Helena: The Lover Who Cannot Stop Chasing the Wrong Man

    Athenian noblewoman, in love with Demetrius·A Midsummer Night's Dream
    unrequited love
    self-worth
    friendship

    First appears: Act 1, Scene 1

    Helena loves Demetrius. He does not love her, prefers Hermia, and has told her directly. Her response in Act 1, Scene 1 is to follow him into the forest at night, having told him exactly where Hermia and Lysander are going. She knows it will not win him. She does it because she cannot stop herself.

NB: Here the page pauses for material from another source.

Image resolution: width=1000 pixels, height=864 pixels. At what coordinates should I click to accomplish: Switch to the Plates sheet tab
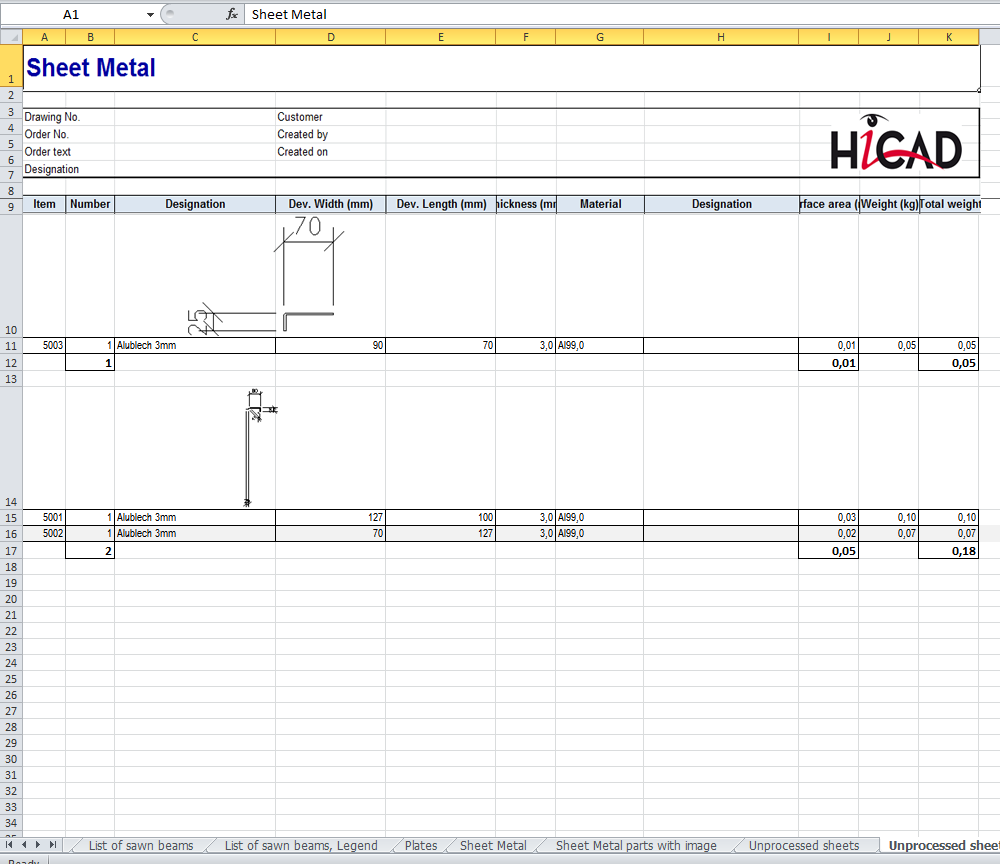point(420,846)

    Her speech in Act 1, Scene 1, 'Love looks not with the eyes, but with the mind, / And therefore is winged Cupid painted blind,' is one of the play's sharpest observations. She understands exactly how love works and is still helpless within it.

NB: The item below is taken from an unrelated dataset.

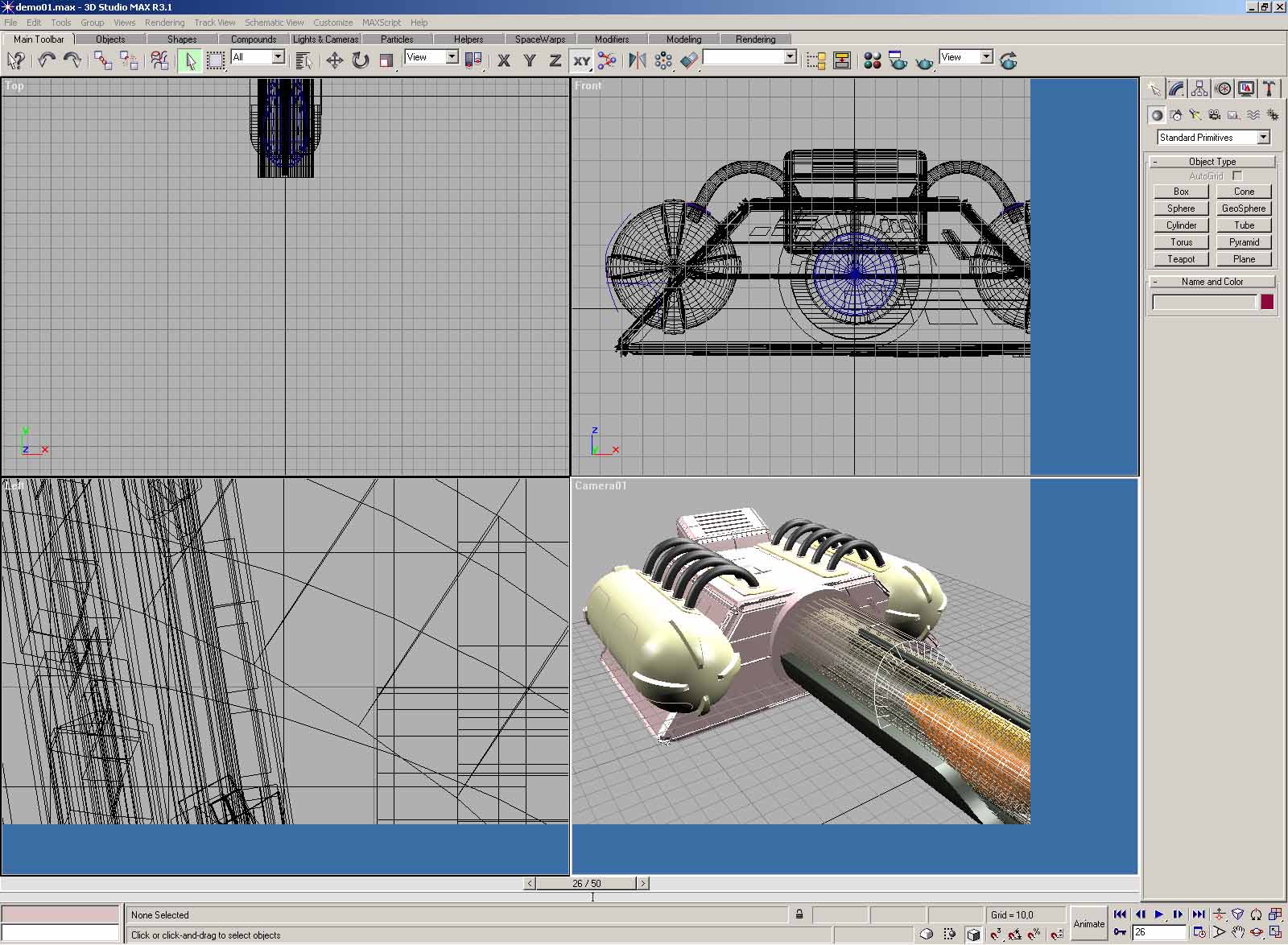Screen dimensions: 1288x945
Task: Toggle the 3D snap magnet
Action: (996, 934)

    When both men suddenly pursue her in Act 3, she assumes it is mockery and gets furious. Her conviction that she is not worth loving makes their enchanted declarations feel like cruelty, not desire. She gets Demetrius in the end, but on terms that include the fact that he is still technically under a spell that Oberon never removed.

    Key Scenes

    Famous Quotes

    Love looks not with the eyes, but with the mind, and therefore is winged Cupid painted blind.

    HelenaAct 1, Scene 1

    Though she be but little, she is fierce.